While overall home sales remain weak, India’s top nine listed real estate companies saw sales jump 159% in the year ended March from 2017, when the slowdown began, Anarock Property Consultants said in a report this month. These developers also reduced their debt by a total 8% during the period while competitors struggled to survive.

The revival is seen in the stock market, where the S&P BSE Realty Index has surged 21% this year - three times as much as the broad BSE 500 Index - and is set for its biggest annual gain since 2017. The property gauge is also the best performer among 19 sectoral sub-indexes compiled by BSE Ltd.

Compare this performance with India’s broader real estate industry, where as many as 500 firms face bankruptcy and Citigroup Inc. estimates as much as 800 billion rupees ($11 billion) of debt is locked within incomplete projects.
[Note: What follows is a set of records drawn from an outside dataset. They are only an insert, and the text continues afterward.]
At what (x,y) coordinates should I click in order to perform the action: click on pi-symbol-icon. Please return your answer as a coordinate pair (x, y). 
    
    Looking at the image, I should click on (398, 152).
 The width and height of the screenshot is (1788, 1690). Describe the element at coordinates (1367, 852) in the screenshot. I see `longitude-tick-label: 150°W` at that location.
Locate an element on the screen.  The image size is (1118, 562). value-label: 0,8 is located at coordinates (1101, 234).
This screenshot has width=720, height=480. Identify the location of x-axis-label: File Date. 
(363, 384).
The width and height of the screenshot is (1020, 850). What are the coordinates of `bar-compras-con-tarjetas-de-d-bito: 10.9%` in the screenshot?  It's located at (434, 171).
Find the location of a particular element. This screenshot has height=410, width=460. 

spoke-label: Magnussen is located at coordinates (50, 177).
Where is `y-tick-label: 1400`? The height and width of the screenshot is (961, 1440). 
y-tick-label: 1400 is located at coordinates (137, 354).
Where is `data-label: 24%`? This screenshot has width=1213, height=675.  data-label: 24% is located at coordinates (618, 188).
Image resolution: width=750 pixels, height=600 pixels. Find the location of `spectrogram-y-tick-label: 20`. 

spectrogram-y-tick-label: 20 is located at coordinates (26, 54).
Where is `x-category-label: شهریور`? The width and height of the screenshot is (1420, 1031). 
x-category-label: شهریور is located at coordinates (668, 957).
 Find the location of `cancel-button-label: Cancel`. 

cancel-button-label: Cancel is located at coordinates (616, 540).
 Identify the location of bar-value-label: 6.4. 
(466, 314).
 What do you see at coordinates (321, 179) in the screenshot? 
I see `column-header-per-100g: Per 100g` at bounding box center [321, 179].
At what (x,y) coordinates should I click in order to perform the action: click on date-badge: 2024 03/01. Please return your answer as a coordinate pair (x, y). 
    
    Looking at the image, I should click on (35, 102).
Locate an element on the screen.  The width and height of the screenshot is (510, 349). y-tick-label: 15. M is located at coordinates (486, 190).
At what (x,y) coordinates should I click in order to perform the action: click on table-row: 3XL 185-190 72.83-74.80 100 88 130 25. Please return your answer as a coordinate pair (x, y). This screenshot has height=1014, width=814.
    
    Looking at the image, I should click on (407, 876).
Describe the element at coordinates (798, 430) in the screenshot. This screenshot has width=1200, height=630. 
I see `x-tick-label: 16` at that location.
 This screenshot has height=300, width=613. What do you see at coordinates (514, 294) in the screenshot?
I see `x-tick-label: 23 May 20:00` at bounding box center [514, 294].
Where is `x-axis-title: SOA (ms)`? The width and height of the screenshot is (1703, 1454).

A credit crunch is feeding into - and worsened by - an economic slowdown that’s hitting Indians’ demand for goods and services.

Home buyers are going to listed companies to mitigate the risk of their apartment building being left unfinished, Anarock Chairman Anuj Puri said.


Signs of Consolidation:
Market share of top 10 listed realty developers increased to 15% in the first half of 2019 from 11% in 2018 and 8% in 2016, according to India Ratings
Number of developers in India has plunged by 46% between 2012 and 2018, according to Edelweiss Securities Ltd.

Number of property firms tipped into insolvency has more than doubled over the past year

While the government plans to set up a 250 billion-rupee fund to salvage stalled residential projects, it is estimated to only be sufficient to salvage some 6% of constructions that are running behind schedule.